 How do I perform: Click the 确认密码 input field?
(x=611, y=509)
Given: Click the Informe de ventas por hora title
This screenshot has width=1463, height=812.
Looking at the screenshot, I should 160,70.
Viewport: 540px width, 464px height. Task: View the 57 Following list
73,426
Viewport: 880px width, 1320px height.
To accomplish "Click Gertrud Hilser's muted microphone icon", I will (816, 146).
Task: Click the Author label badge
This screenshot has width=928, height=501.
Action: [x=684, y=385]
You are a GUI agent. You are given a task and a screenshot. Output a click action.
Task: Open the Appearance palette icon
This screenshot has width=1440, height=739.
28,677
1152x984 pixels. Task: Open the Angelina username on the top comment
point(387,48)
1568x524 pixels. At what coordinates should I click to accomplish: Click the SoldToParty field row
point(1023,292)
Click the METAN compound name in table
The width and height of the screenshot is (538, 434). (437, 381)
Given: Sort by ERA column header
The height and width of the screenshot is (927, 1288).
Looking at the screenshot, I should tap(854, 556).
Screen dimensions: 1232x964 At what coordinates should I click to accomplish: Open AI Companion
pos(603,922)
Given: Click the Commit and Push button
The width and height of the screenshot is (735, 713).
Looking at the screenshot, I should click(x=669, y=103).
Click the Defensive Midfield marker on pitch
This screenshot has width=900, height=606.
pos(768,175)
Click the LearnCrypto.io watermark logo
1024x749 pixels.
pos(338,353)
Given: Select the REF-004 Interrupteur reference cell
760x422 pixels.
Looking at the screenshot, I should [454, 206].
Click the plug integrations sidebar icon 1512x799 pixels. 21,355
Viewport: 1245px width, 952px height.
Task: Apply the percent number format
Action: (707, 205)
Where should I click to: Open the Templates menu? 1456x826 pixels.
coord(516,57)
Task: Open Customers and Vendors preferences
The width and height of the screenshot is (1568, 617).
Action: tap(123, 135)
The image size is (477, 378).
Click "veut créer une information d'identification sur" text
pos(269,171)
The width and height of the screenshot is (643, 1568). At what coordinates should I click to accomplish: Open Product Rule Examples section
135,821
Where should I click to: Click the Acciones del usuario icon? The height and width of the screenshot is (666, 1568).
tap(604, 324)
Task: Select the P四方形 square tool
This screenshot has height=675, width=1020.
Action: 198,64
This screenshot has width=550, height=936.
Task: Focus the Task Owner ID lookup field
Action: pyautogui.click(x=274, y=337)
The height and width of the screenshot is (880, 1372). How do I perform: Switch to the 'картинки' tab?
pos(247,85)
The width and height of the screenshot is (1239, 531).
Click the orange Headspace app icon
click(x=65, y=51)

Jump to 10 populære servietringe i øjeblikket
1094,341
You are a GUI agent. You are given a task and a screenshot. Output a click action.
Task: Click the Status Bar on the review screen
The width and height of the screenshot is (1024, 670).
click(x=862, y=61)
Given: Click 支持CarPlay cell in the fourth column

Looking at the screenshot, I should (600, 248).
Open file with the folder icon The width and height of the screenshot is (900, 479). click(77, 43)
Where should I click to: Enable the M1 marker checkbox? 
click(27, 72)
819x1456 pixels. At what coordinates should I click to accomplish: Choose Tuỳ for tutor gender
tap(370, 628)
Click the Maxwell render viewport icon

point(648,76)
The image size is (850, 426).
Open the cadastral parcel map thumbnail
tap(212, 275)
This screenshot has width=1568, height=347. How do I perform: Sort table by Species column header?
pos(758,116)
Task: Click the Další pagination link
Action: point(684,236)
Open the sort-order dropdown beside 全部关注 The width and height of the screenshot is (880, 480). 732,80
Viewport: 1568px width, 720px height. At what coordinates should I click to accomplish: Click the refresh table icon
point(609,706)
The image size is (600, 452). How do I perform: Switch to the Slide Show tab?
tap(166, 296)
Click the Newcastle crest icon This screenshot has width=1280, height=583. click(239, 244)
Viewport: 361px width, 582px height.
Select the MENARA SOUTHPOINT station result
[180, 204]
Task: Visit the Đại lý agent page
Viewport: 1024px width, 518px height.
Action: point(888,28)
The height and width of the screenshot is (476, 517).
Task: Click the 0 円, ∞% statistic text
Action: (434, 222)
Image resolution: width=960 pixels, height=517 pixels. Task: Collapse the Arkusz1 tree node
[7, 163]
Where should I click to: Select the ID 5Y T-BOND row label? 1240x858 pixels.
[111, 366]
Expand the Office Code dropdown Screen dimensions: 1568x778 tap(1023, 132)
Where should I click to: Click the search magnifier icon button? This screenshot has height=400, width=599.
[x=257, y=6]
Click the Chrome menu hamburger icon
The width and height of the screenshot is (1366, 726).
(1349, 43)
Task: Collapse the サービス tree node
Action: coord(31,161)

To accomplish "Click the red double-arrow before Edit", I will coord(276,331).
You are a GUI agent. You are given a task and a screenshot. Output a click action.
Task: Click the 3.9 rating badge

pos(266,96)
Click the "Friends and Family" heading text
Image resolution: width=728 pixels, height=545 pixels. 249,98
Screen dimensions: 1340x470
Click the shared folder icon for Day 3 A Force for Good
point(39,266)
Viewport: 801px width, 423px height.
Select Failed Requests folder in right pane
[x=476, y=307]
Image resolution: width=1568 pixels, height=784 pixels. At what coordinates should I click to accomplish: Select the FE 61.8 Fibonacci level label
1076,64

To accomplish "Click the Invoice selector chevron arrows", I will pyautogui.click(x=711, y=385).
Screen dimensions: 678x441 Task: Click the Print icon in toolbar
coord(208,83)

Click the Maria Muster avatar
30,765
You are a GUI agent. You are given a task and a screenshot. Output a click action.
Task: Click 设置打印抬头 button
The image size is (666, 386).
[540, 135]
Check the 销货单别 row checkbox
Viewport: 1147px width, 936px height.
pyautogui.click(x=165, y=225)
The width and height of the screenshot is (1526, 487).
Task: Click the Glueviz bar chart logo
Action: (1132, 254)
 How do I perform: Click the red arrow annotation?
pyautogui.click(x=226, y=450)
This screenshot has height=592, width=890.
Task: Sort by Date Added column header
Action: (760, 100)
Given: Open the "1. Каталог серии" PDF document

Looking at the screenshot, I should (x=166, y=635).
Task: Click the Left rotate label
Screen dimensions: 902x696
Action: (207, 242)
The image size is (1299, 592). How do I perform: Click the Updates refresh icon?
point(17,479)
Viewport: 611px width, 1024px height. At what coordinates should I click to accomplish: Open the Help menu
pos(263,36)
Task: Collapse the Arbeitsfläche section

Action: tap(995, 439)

☆ ☆ ☆

• **Work order**
Where the string "will" occurs in a line of the material above, copy the whole line.

• **Exercise output**
To accomplish "Click Gertrud Hilser's muted microphone icon", I will (816, 146).
To accomplish "Click the red double-arrow before Edit", I will coord(276,331).
To accomplish "Click the Invoice selector chevron arrows", I will pyautogui.click(x=711, y=385).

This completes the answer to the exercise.